É indiscutível que os sons do mundo vão mudando com o tempo, mesmo que seja só do “nosso mundo  do nosso tempo”. Até porque algumas atividades econômicas ou puramente banais vão deixando de existir e quando partem, deixam sempre um silêncio novo.

Nas ruas da minha infância, diariamente, a vendedora de sururu não tardava a passar a cada manhã, com seu grito inconfundível:

- Sururu fresco!

E era uma verdade aguardada. Hoje eu sei que os fregueses mais frequentes das comerciantes peripatéticas eram vistos pela vizinhança com alguma curiosidade: o sururu era barato, e comprá-lo repetidamente, na mesma semana, era um sinal de que “naquela casa” o mês havia ficado comprido demais. Mas que se danassem os invasores da vida alheia – o que valia era o prato, farto tanto quanto possível, à mesa.

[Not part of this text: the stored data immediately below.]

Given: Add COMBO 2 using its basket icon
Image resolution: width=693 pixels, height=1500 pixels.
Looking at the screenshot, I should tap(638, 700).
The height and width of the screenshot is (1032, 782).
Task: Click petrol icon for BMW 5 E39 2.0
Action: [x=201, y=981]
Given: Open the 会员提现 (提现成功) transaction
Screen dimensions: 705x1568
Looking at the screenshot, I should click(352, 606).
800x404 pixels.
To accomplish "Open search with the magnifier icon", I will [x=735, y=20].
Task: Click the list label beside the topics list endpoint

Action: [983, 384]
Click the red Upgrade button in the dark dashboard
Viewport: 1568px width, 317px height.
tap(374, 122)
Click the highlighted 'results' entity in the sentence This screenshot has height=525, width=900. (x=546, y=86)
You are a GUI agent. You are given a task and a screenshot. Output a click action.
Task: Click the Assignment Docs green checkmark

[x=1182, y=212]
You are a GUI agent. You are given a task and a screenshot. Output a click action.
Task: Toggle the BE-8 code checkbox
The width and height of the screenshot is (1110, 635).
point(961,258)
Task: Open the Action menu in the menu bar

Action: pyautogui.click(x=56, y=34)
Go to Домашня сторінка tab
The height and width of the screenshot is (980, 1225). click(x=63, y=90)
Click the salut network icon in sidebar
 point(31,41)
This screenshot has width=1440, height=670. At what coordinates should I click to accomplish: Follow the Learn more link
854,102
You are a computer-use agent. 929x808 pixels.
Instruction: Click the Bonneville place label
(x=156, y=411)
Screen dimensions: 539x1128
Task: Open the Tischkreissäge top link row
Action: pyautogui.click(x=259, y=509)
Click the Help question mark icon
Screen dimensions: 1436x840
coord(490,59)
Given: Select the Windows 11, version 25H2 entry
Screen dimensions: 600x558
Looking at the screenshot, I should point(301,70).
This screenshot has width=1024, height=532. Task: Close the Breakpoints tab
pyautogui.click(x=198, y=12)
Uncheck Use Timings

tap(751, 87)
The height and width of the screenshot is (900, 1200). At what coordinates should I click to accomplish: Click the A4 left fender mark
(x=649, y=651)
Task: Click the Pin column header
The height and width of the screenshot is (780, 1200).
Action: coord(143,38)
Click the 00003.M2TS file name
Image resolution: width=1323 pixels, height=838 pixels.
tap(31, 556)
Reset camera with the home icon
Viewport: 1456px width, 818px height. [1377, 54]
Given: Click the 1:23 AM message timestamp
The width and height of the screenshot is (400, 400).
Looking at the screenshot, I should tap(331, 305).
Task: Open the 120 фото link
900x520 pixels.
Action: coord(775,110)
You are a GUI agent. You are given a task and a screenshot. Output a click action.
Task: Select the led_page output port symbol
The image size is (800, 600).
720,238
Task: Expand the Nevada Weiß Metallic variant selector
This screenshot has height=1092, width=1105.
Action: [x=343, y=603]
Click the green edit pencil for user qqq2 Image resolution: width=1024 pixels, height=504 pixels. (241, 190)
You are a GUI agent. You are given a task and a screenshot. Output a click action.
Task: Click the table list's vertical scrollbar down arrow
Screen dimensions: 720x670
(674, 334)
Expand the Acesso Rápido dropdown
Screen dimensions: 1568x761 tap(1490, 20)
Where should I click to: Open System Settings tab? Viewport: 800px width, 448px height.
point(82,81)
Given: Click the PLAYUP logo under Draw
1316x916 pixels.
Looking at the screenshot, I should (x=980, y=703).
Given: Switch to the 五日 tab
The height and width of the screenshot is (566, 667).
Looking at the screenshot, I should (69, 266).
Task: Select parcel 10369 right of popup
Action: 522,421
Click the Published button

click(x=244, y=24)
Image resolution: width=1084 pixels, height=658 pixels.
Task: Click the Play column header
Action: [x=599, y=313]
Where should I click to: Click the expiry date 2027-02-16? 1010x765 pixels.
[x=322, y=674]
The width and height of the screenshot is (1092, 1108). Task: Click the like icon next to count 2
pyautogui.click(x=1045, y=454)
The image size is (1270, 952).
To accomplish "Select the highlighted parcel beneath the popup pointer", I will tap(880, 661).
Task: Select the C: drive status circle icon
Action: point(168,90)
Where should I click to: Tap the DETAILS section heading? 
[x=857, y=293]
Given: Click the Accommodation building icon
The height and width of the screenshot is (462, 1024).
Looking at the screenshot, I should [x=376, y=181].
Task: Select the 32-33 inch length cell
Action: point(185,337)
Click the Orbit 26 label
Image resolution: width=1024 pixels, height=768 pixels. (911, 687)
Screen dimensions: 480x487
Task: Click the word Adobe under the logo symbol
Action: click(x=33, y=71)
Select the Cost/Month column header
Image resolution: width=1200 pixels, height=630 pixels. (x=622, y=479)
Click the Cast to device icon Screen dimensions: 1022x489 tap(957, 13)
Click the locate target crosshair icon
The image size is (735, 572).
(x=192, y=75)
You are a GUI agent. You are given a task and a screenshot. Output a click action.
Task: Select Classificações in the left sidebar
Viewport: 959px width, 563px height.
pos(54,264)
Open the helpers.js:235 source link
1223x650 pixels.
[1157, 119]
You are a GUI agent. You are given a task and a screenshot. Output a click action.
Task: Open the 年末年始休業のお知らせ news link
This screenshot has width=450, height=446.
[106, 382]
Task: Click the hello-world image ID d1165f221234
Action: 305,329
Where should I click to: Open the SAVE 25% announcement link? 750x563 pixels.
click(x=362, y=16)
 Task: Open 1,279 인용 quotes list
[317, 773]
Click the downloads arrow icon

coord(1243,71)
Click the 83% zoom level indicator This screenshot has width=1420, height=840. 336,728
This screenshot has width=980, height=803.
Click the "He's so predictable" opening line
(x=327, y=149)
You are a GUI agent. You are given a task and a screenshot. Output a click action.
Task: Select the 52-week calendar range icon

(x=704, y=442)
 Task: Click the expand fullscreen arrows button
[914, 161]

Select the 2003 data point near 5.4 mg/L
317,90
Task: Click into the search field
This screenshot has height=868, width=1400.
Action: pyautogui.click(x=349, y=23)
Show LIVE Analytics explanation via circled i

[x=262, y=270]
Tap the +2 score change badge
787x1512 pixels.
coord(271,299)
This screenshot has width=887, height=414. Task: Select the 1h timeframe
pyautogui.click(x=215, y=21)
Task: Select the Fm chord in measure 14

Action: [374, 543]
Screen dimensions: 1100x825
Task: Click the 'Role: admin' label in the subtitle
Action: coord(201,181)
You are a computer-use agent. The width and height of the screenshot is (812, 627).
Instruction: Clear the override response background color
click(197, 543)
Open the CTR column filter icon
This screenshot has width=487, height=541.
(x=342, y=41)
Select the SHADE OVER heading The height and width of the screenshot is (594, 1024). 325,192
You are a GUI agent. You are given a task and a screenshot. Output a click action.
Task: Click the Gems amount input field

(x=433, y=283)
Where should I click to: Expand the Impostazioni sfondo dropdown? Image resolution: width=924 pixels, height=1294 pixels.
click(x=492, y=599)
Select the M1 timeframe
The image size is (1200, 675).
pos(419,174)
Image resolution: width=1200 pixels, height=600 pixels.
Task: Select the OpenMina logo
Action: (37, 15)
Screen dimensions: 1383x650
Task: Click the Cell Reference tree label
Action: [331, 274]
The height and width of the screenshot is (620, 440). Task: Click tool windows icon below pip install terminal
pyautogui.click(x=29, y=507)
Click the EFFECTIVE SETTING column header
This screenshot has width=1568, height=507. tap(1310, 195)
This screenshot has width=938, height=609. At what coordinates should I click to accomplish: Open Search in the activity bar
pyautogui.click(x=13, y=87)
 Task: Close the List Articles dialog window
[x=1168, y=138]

O nosso molusco símbolo da culinária local, eis uma realidade, foi sumindo das nossas lagoas e chegou a um preço de iguaria nem sempre acessível ao grande público (principalmente no estado campeão brasileiro da fome). A vendedora do sururu – sim, era sempre uma mulher de corpo mais cheio e marcado pelas agruras da vida -, esta desapareceu para sempre dos becos e avenidas da cidade.

O mesmo destino tiveram os verdureiros e vendedores de frutas, anunciadas em tom bastante audível, e que a clientela, já conhecendo os horários dos ambulantes, ficavam à espreita, aguardando o anúncio desejado:

- Olha a banana!

E era muito mais do que isso no caçuá feito de cipó, multiplicado em dois, apoiado nos ombros de homens humildes a quem aprendíamos a chamar pelo nome, quase sempre precedido pelo “seu”- simples assim.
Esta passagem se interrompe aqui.